Karlheinz Stockhausen wrote two collections of verbally notated pieces for freely variable ensembles: From the Seven Days (1968) and For Times to Come (1970) - I will use the abbreviations Ft7D and FTtC in the following. There are thirty-one pieces in all. And they have many different degrees of freedom, as I am going to demonstrate here. They also range from down-to-earth to very meditative. Besides the original German versions, official versions of both collections exist in English and French as well – see specifications in the literature list. Thus, they have long been available to musicians and scholars internationally. Yet, there still seems to be a need for more exact information on what is really the musical substance of these pieces.

Since the seventies I have had extensive experience with these pieces. In the Group for Intuitive Music Group we have, since 1975, played Stockhausen’s text compositions and our own pieces which were often non-traditionally notated or notated with mixed means. And since 1983 I have regularly lead improvisation courses at Aalborg University and elsewhere.

※

→ The tasks
1. In the Stockhausen passage, which languages are the two collections available in?
2. Quote the Stockhausen passage starting with "Karlheinz Stockhausen wrote" and going on through "of these pieces.".
3. According to the Stockhausen passage, how many pieces do the two collections contain altogether?

※

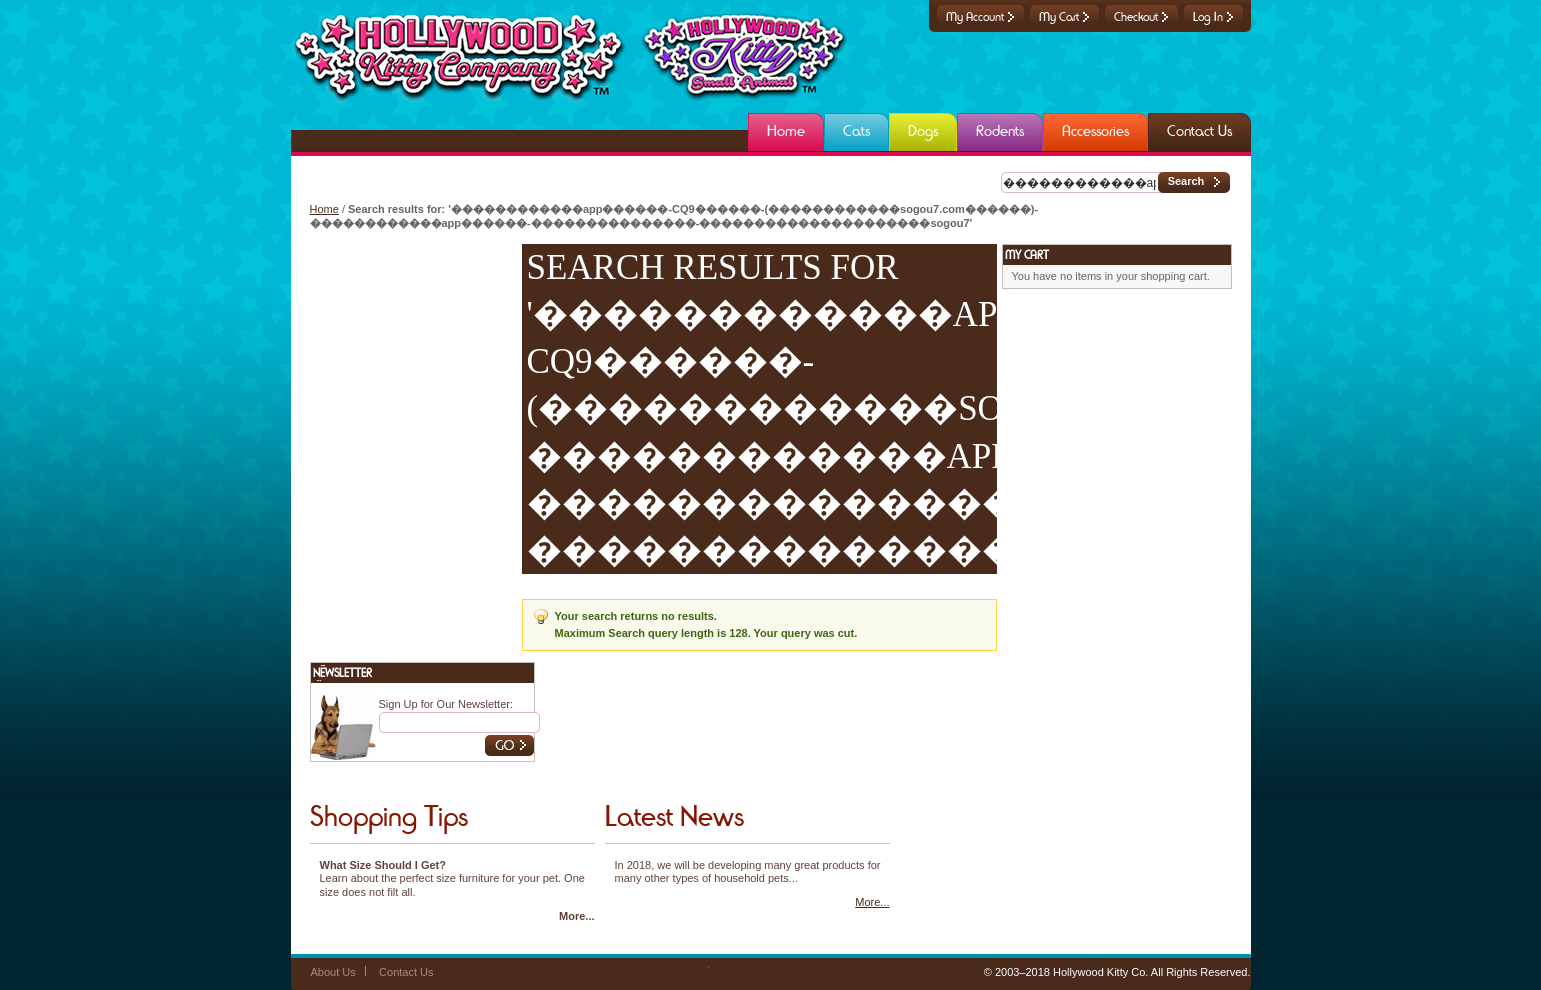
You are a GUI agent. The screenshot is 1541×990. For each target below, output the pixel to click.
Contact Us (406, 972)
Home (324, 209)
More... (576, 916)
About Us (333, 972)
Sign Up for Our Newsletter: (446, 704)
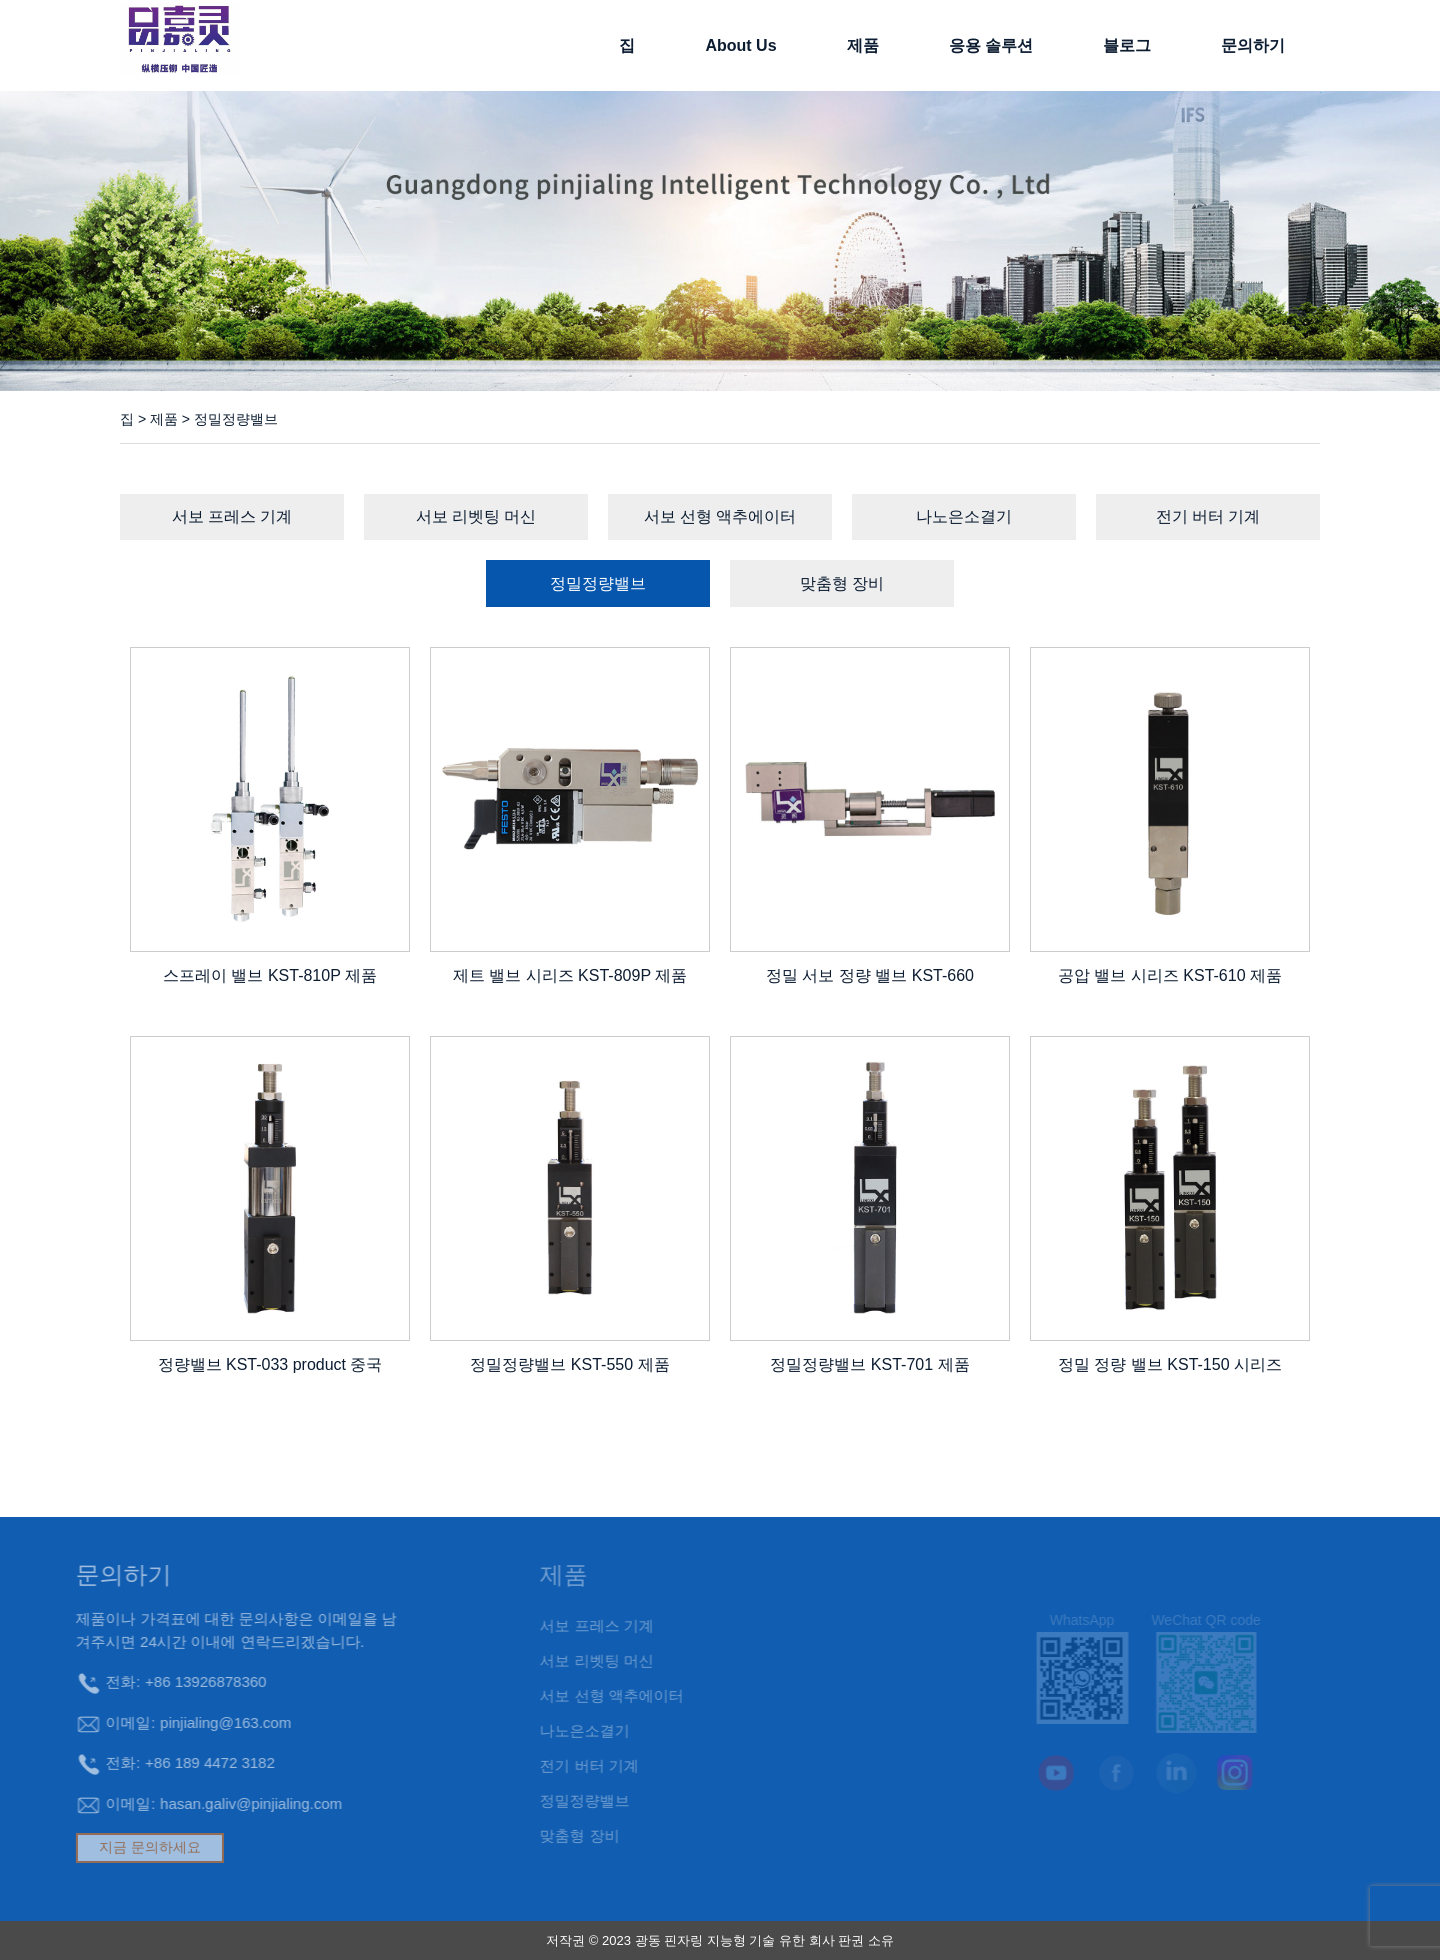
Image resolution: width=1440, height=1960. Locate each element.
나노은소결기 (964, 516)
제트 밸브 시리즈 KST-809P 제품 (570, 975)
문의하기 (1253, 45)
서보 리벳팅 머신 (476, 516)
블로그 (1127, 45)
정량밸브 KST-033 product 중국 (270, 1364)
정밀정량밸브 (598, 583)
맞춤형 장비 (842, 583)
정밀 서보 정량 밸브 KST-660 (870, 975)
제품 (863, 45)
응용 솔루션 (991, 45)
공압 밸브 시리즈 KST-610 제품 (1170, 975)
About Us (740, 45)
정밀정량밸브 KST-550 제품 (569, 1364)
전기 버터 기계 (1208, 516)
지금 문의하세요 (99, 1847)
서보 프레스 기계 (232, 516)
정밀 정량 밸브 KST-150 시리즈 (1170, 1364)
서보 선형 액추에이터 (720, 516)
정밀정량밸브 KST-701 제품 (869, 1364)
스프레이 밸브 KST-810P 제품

※

→ Response list
1. German, English, French

2.
Karlheinz Stockhausen wrote two collections of verbally notated pieces for freely variable ensembles: From the Seven Days (1968) and For Times to Come (1970) - I will use the abbreviations Ft7D and FTtC in the following. There are thirty-one pieces in all. And they have many different degrees of freedom, as I am going to demonstrate here. They also range from down-to-earth to very meditative. Besides the original German versions, official versions of both collections exist in English and French as well – see specifications in the literature list. Thus, they have long been available to musicians and scholars internationally. Yet, there still seems to be a need for more exact information on what is really the musical substance of these pieces.

3. Thirty-one